En bref
- Une Excalibur samouraï limitée à 28 exemplaires
- Douze casques gravés main en or rose
- Mécanique simple, exécution très haut de gamme
Il y a des montres qui se jugent au calibre. Et d’autres, plus rares, qui demandent un autre regard. La nouvelle Excalibur The Kabuto Legacy de Roger Dubuis, éditée à 28 pièces, appartient clairement à cette seconde famille.
La maison reprend la base de sa collection Knights of the Round Table, mais remplace les chevaliers par douze kabuto, les casques emblématiques des samouraïs. Le propos est limpide, faire du boîtier une scène miniature. Pour un amateur de fiches techniques pures, l’objet pourra sembler désarmant. Pour un collectionneur sensible aux métiers d’art, c’est une autre histoire.
Une Excalibur qui assume d’abord sa dimension artistique
Ici, la valeur de la pièce ne repose pas sur une complication spectaculaire.

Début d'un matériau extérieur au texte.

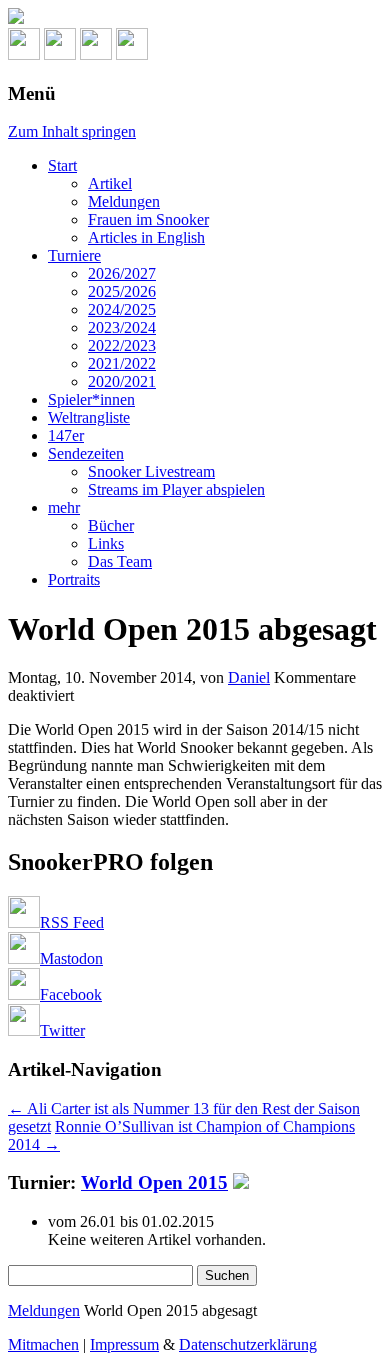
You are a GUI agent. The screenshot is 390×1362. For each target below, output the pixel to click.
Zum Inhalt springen (72, 131)
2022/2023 (122, 345)
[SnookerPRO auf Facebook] (96, 54)
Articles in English (146, 237)
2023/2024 (122, 327)
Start (62, 165)
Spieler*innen (91, 399)
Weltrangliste (89, 417)
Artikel (110, 183)
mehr (64, 507)
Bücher (111, 525)
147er (66, 435)
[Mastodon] (60, 54)
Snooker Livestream (151, 471)
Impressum (124, 1344)
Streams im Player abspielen (176, 489)
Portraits (74, 579)
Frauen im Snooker (148, 219)
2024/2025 (122, 309)
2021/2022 (122, 363)
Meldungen (124, 201)
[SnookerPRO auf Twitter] (132, 54)
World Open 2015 (154, 1182)
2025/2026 (122, 291)
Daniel (249, 677)
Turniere (74, 255)
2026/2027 (122, 273)
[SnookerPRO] (195, 18)
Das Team (120, 561)
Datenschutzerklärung (248, 1344)
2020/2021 (122, 381)
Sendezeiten (86, 453)
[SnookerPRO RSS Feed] (24, 54)
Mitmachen (43, 1344)
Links (106, 543)
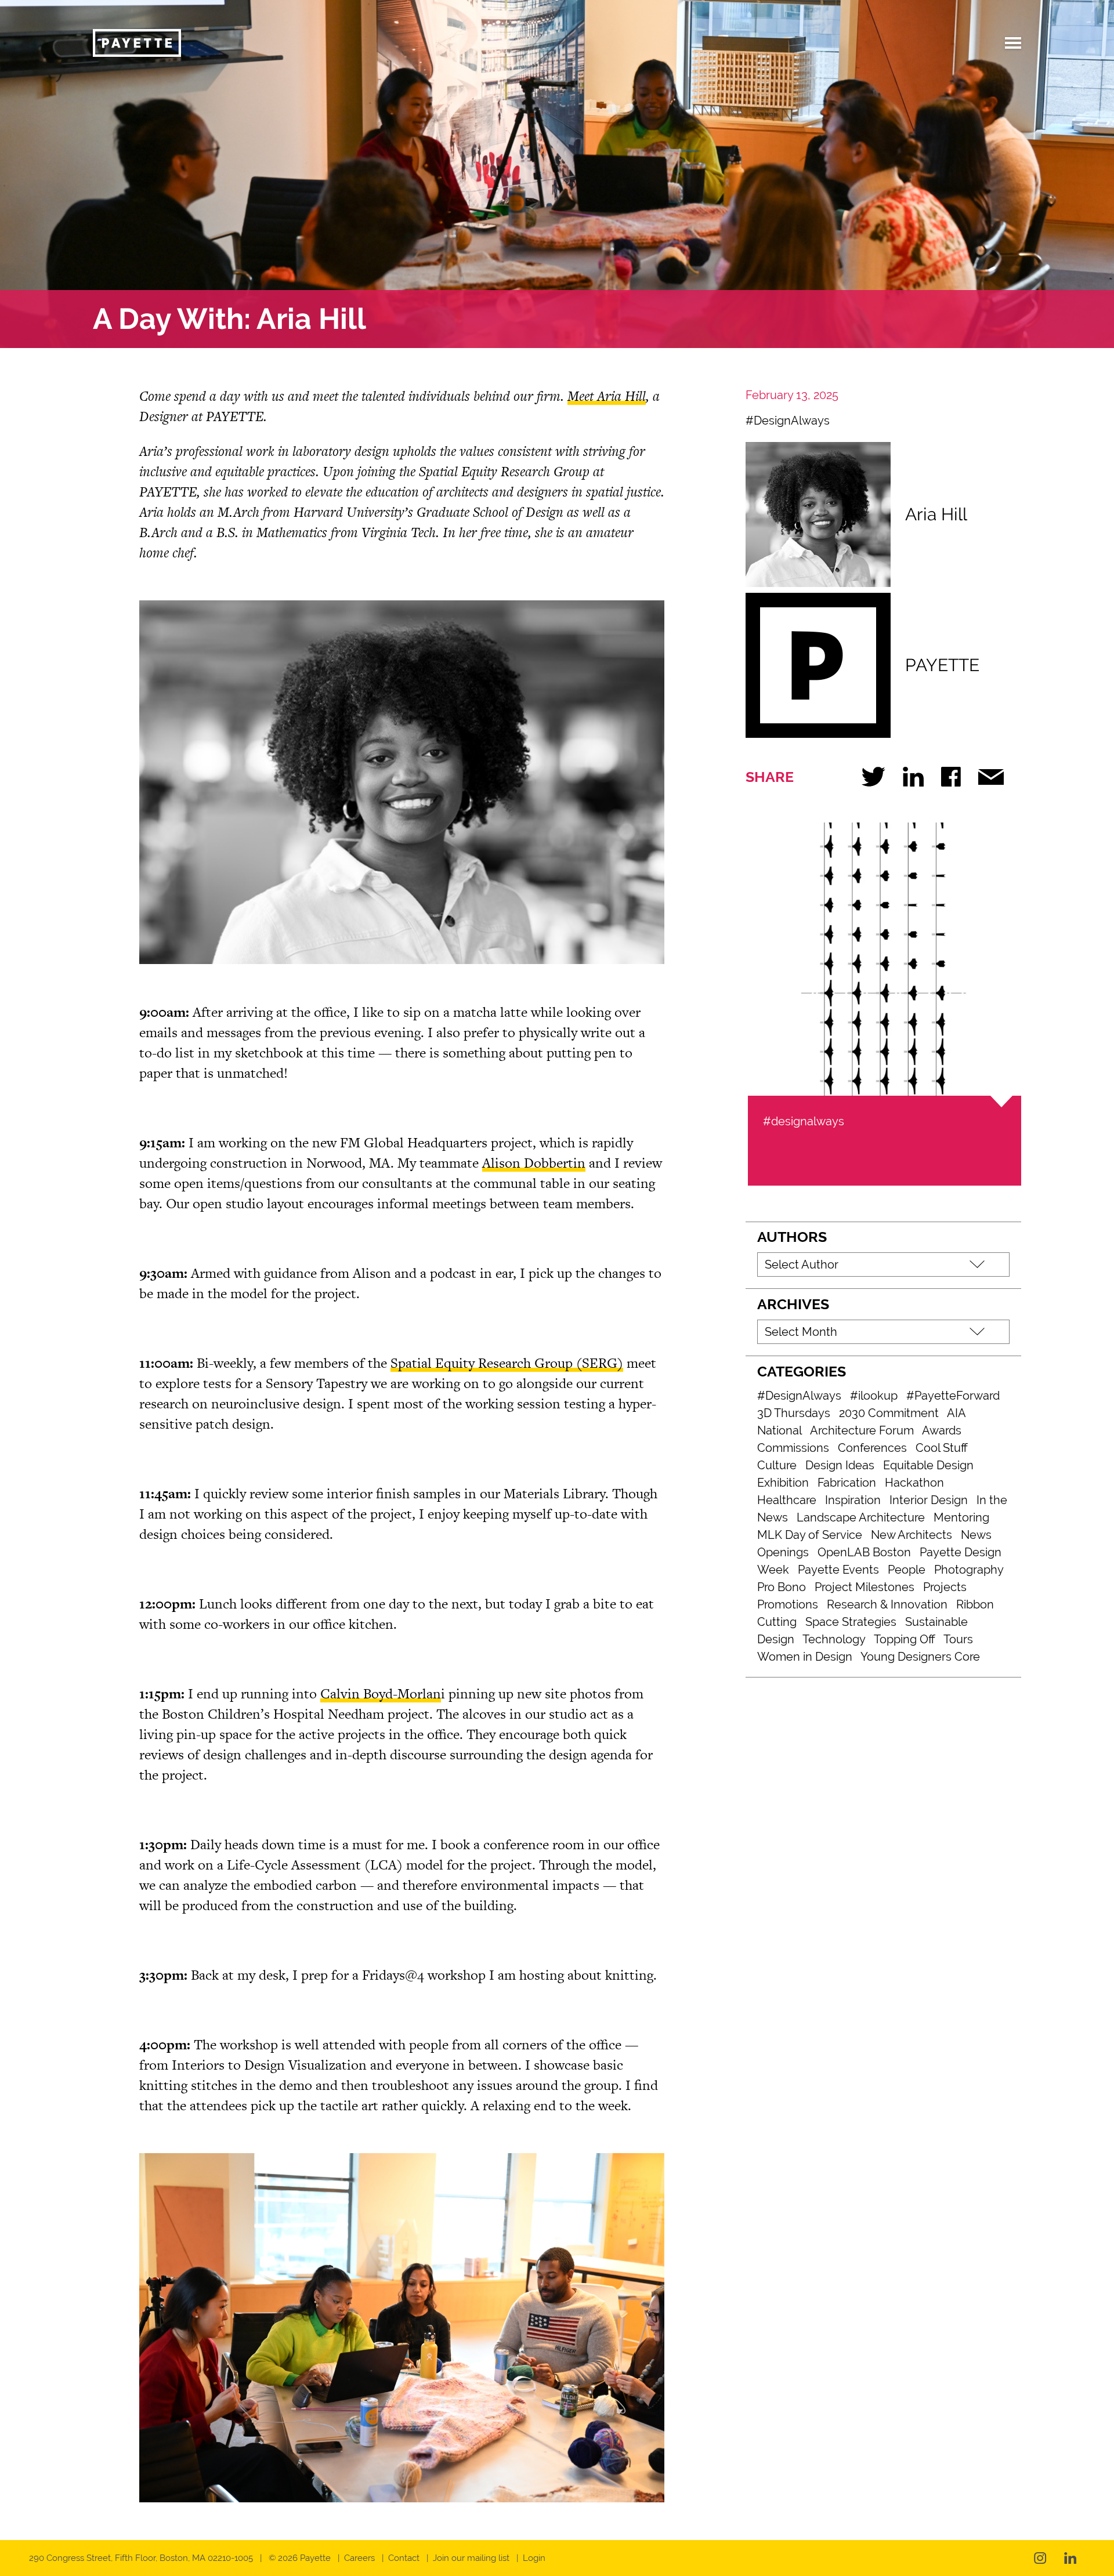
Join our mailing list (471, 2558)
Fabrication (847, 1483)
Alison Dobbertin (533, 1162)
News (976, 1535)
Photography (969, 1570)
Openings (783, 1552)
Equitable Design (928, 1465)
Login (534, 2558)
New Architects (911, 1535)
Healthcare (786, 1500)
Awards (941, 1430)
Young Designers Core (920, 1657)
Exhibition (783, 1483)
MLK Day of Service (809, 1535)
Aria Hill (936, 514)
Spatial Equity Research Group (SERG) (506, 1362)
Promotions (787, 1604)
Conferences (872, 1448)
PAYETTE (942, 665)
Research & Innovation (887, 1604)
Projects (945, 1587)
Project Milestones (864, 1587)
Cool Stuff (942, 1448)
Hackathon (914, 1483)
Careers (359, 2558)
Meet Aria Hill (606, 395)
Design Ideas (839, 1465)
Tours (958, 1639)
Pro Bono (781, 1587)
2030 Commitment (889, 1413)
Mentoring (961, 1517)
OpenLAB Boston (864, 1552)
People (906, 1570)
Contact (403, 2558)
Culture (777, 1465)
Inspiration (853, 1500)
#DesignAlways (788, 420)
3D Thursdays (793, 1413)
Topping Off (904, 1639)
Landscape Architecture (861, 1517)
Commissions (793, 1448)
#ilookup (874, 1396)
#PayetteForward (953, 1396)
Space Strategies (850, 1622)
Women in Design (804, 1657)
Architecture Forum (862, 1430)
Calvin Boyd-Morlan (380, 1693)
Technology (834, 1639)
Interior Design (928, 1500)
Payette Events (838, 1570)
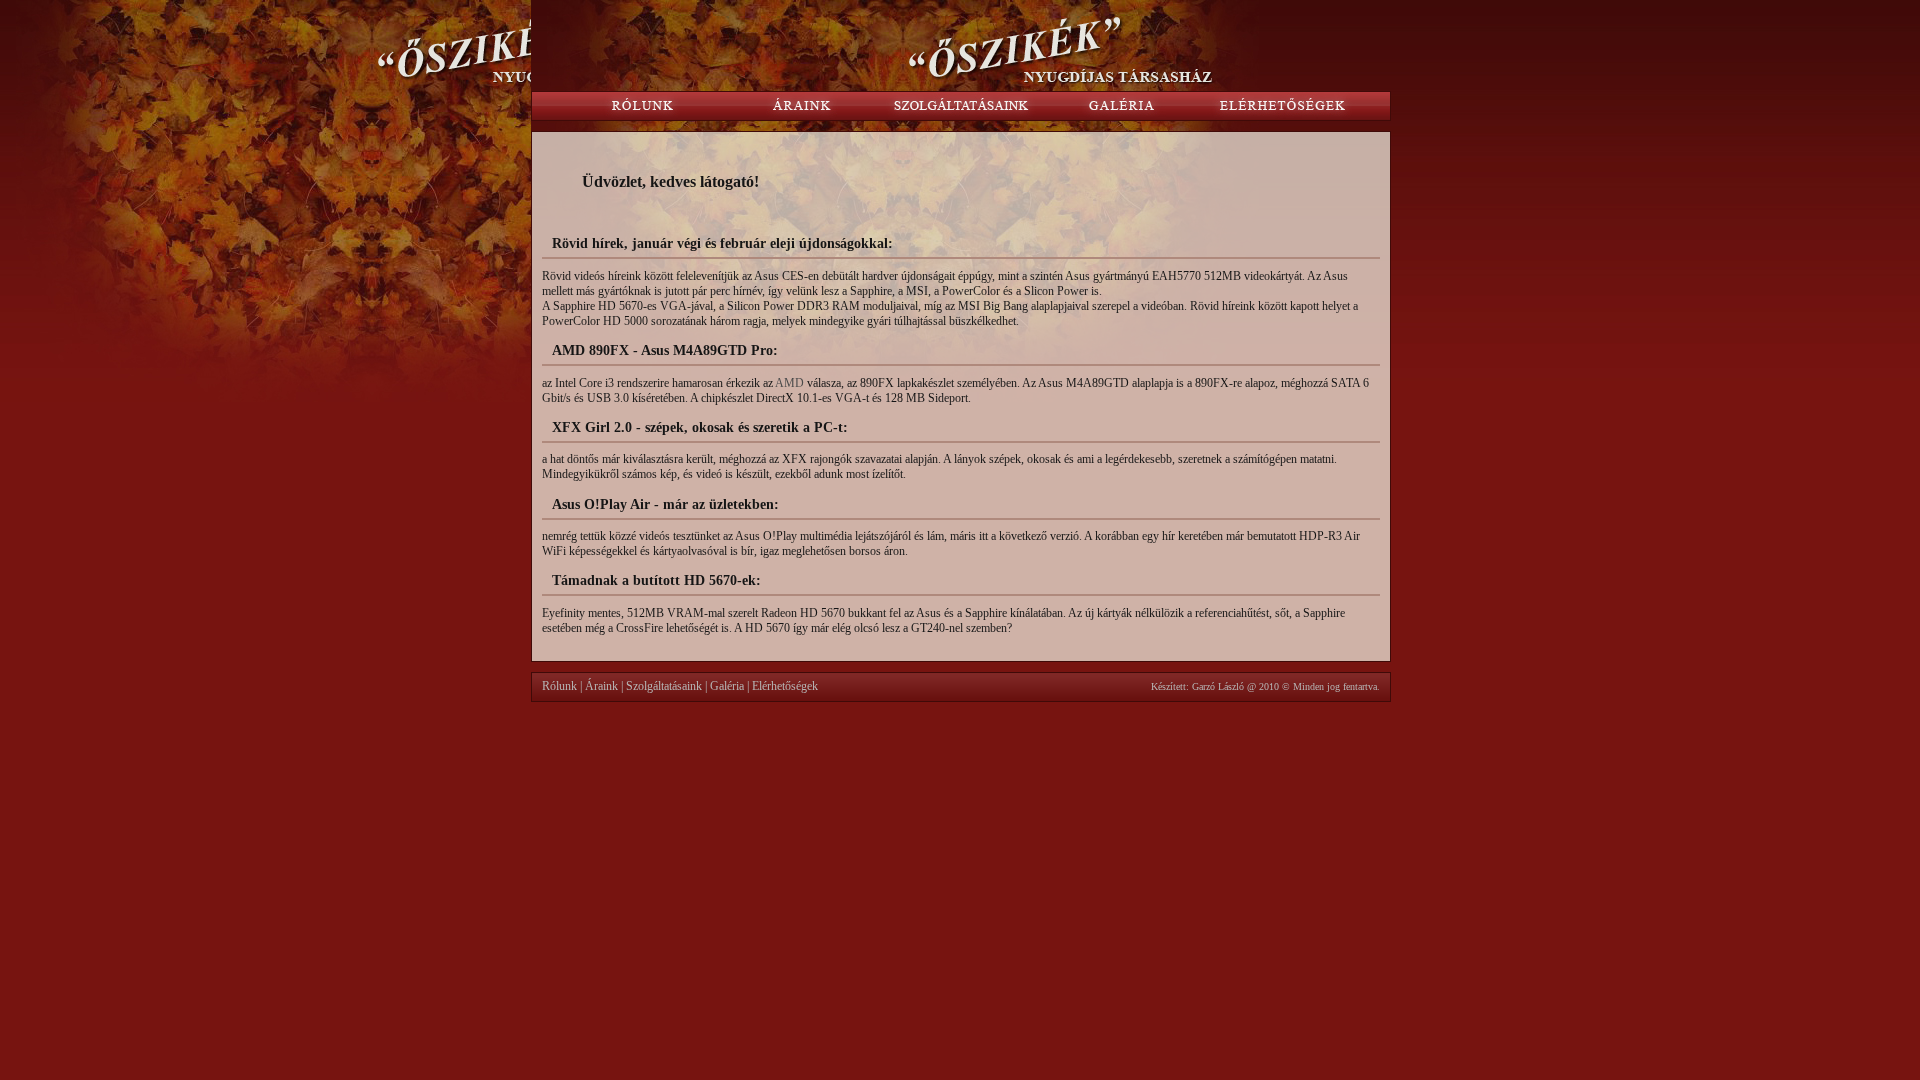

Elle tient dans la qualité d’exécution, dans la force du thème, et dans cette capacité assez rare à transformer une montre en petit théâtre sculpté. Le motif samouraï peut laisser certains indifférents, mais le niveau de travail, lui, saute aux yeux.
Le cadran met en scène une interprétation contemporaine d’un château de l’époque Edo. Minimaliste, presque facetté selon certains angles, il apporte un contraste réussi avec le réalisme des casques.
Douze kabuto, douze figures de l’histoire japonaise
Chaque index prend la forme d’un casque différent, tous gravés à la main dans de l’or rose 18 carats. Tokugawa Ieyasu apparaît à 12 heures avec des frondes de fougère sur son maedate. À 11 heures, le casque de Kato Yoshiaki se distingue par ses ornements en queue d’oiseau.
On retrouve aussi Date Masamune, dont le casque porte un croissant de lune, alors que son emblème familial diffère. Les autres figures représentées sont Honda Tadakatsu, Asano Nagamasa, Hosokawa Tadaoki, II Naomasa, Kuroda Nagamasa, Itakura Katsushige, Sakakibara Yasumasa, Mizuno Katsunari et Sakai Tadakatsu.
Pour garantir la justesse historique, Roger Dubuis a travaillé avec Frederik Cryns, auteur du livre qui a inspiré la série Shōgun. Chaque casque a demandé deux à trois jours de travail.

Un château d’Edo au centre d’un boîtier spectaculaire
Le boîtier reste celui des KRT, en 45 mm de diamètre pour 16,87 mm d’épaisseur, avec or rose 18 carats et saphir. C’est massif, oui. Mais cette hauteur sert la pièce, notamment grâce à la bague de saphir placée sous la lunette, qui fait entrer la lumière sur les sculptures.
Même le bracelet suit le thème, avec des surpiqûres et des panneaux de cuir superposés inspirés d’une armure de samouraï. Roger Dubuis y ajoute son système de changement rapide.
Un mouvement simple, mais une finition à la hauteur
À l’intérieur, on trouve le calibre maison RD821, un automatique à deux aiguilles, 4 Hz et 48 heures de réserve de marche. Rien d’extravagant côté architecture mécanique, même si la construction, l’assemblage et les finitions lui permettent d’obtenir le Poinçon de Genève.
Le rotor, plus démonstratif, reçoit les douze kamon des samouraïs. Ils sont gravés au laser, avec l’or rose visible sous un revêtement bleu. La montre sera vendue uniquement dans les boutiques Roger Dubuis, à un prix non communiqué. Les précédentes éditions comparables tournaient autour de 342000 euros (400000$).